## [Texte]
Le temps présidentiel

Après Chaque pas doit être un but, le premier tome des Mémoires de Jacques Chirac, qui évoquait son parcours politique, Le temps présidentiel revient sur ses deux mandats de président. Tout au long des quelques 600 pages de ce second tome, Jacques Chirac s’explique sur ses choix de président. Des essais nucléaires à la dissolution, du non à la guerre en Irak au référendum de 2005, Jacques Chirac revient sur ses douze années à la tête de l’Etat.

L’essentiel de l’ouvrage porte sur son action internationale. Le président évoque ses rencontres avec de nombreux chefs d’Etat, mais aussi les coulisses des négociations internationales et des sommets internationaux, G7 puis G8 et G20.  A travers ses relations avec Bill Clinton ou Boris Eltsine, à celles plus délicates avec Georges Bush –on apprend ainsi qu’ils ne se parlèrent pas pendant plusieurs mois- à celles avec Tony Blair qui, selon Jacques Chirac, « a pris de lourdes responsabilités au regard de l’Histoire » en se ralliant d’emblée à l’offensive américaine en Irak, sans omettre naturellement la rencontre avec le président chinois Jiang Zemin en 1999, il pose son regard sur la mondialisation et la gouvernance mondiale. Mais aussi les grands dossiers internationaux, comme la crise en ex-Yougoslavie, ou les discussions préalables à la guerre en Irak, dans laquelle il refusera d’engager notre pays. Sa manière de s’impliquer dans ces deux dossiers témoigne déjà de son inlassable engagement en faveur des cultures et pour la paix.

## [Données fournies]
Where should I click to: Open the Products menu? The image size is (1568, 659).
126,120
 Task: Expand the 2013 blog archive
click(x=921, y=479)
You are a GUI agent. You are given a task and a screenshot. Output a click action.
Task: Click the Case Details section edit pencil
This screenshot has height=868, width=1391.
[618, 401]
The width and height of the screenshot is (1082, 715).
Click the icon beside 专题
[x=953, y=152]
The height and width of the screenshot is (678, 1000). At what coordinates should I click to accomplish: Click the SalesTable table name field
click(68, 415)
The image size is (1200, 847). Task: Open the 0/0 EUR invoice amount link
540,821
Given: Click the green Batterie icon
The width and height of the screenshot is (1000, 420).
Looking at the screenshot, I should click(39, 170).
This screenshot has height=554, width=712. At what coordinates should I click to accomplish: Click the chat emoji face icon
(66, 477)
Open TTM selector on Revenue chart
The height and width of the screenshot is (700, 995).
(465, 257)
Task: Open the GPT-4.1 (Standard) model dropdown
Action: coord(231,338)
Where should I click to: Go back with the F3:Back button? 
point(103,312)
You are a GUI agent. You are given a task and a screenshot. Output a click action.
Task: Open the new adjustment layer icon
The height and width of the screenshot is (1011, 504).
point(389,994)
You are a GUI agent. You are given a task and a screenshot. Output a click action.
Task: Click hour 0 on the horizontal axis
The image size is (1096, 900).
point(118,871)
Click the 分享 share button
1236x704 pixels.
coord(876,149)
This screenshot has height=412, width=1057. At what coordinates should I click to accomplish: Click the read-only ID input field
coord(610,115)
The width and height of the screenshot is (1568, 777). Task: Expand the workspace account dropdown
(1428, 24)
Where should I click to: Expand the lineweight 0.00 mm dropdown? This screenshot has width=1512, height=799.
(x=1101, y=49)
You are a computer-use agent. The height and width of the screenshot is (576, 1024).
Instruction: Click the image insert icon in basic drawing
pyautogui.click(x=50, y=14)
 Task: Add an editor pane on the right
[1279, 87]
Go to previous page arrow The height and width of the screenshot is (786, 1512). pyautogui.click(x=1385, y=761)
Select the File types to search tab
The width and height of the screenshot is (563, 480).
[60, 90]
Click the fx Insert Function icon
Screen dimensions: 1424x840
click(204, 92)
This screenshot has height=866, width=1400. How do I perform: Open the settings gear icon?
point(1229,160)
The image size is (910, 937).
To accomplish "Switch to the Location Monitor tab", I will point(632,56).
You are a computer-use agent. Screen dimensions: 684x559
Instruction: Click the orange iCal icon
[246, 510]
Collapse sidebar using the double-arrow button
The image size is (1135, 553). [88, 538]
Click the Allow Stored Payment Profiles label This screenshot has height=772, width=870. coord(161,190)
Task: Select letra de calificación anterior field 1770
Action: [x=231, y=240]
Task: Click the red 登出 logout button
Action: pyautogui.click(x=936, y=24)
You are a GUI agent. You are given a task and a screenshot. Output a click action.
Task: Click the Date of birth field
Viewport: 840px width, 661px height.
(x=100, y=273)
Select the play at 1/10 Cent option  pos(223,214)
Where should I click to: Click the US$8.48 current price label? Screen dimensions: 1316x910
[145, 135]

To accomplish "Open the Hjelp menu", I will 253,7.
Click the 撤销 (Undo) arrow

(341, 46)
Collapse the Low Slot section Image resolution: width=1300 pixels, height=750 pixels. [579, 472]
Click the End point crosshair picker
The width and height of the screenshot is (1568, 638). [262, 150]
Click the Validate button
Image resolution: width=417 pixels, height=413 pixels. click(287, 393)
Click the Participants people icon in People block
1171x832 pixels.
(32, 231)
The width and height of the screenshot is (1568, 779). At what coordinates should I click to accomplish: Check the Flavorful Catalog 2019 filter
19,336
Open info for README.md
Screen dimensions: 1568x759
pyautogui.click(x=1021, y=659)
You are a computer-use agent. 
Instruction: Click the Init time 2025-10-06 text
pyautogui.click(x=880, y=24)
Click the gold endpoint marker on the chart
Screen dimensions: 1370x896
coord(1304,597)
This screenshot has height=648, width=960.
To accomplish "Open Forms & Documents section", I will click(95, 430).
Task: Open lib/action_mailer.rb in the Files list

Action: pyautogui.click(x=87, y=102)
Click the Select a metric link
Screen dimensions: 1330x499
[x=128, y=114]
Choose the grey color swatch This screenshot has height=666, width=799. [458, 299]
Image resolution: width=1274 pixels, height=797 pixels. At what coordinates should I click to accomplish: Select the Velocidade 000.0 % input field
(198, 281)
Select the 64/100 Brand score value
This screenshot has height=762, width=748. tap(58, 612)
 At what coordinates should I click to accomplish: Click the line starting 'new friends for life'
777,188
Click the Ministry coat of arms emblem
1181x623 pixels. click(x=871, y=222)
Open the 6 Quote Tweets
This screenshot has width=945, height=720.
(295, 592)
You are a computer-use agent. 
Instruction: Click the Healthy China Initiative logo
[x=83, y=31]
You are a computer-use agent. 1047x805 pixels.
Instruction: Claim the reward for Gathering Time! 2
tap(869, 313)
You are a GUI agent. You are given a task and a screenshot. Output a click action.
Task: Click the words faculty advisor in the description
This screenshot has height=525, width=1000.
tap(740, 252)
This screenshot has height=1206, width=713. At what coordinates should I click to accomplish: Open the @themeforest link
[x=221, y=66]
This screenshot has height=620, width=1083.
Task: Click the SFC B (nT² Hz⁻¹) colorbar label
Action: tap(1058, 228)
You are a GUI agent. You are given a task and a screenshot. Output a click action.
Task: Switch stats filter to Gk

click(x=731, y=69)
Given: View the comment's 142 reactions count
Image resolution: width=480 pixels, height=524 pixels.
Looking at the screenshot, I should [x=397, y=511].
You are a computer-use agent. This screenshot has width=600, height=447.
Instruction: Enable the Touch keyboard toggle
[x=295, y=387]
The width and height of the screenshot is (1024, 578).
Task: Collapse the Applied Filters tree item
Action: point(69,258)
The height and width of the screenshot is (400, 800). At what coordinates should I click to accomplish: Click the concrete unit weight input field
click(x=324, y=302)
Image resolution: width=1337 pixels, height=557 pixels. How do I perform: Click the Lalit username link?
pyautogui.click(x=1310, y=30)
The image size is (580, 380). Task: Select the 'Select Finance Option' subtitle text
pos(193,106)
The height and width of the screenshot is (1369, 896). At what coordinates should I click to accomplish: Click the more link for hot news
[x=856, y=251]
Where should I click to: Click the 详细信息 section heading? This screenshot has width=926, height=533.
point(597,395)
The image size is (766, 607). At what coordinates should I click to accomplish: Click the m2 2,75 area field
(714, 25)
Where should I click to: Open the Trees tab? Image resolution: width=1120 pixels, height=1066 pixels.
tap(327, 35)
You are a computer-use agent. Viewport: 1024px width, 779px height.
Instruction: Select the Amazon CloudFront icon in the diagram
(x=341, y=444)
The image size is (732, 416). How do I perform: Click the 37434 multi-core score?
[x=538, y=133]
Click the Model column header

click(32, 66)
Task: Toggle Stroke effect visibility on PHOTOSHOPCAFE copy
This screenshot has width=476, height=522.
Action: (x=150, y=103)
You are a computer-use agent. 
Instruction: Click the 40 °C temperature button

## [Consignes à traiter]
1 - Condensez sous forme de liste le paragraphe du texte sur Le temps présidentiel qui commence par « L’essentiel de l’ouvrage porte », en conservant ses faits principaux.
2 - Extrayez du texte sur Le temps présidentiel le passage qui commence par « Après Chaque pas » et se poursuit jusqu’à « tête de l’Etat. », sans y changer un mot.
3 - Poursuivez le texte sur Le temps présidentiel à partir de l’endroit où il s’arrête.
Le matériel fourni n'intervient pas dans ces consignes.

## [Résultats]
1 -
- L’ouvrage est surtout consacré à l’action internationale de Jacques Chirac.
- Il raconte ses rencontres avec de nombreux chefs d’État ainsi que les coulisses des négociations et des sommets internationaux (G7, puis G8 et G20).
- Ses relations varient selon les dirigeants : bonnes avec Bill Clinton et Boris Eltsine, plus délicates avec Georges Bush, avec qui il ne se parla pas pendant plusieurs mois.
- Il juge que Tony Blair « a pris de lourdes responsabilités au regard de l’Histoire » en se ralliant d’emblée à l’offensive américaine en Irak.
- Il évoque sa rencontre avec le président chinois Jiang Zemin en 1999.
- À travers ces relations, il livre son regard sur la mondialisation et la gouvernance mondiale.
- Il revient sur la crise en ex-Yougoslavie et sur les discussions préalables à la guerre en Irak, dans laquelle il refusa d’engager la France.
- Son implication dans ces deux dossiers témoigne de son engagement en faveur des cultures et de la paix.

2 -
Après Chaque pas doit être un but, le premier tome des Mémoires de Jacques Chirac, qui évoquait son parcours politique, Le temps présidentiel revient sur ses deux mandats de président. Tout au long des quelques 600 pages de ce second tome, Jacques Chirac s’explique sur ses choix de président. Des essais nucléaires à la dissolution, du non à la guerre en Irak au référendum de 2005, Jacques Chirac revient sur ses douze années à la tête de l’Etat.

3 -
Le Proche-Orient occupe une large place. De la visite à Jérusalem qui fit tant couler d’encre à ses relations avec Yasser Arafat, Jacques Chirac évoque la troisième voix française, dans la recherche de la paix dans cette région. Comment ne pas être pris à la gorge par le vibrant hommage qu’il rend à son ami assassiné Rafic Hariri, ressenti « comme celui d’un frère… Un des pires chocs de ma vie ». Il ne pardonnera jamais à Bachar El-Assad, fils d’Hafez qui lui, avait su faire progresser la Syrie. La construction européenne, enfin, occupe une large place. Tout comme son cheminement en matière d’écologie, et notamment la genèse de son fameux discours de Johannesburg : « La maison brûle et nous regardons ailleurs ».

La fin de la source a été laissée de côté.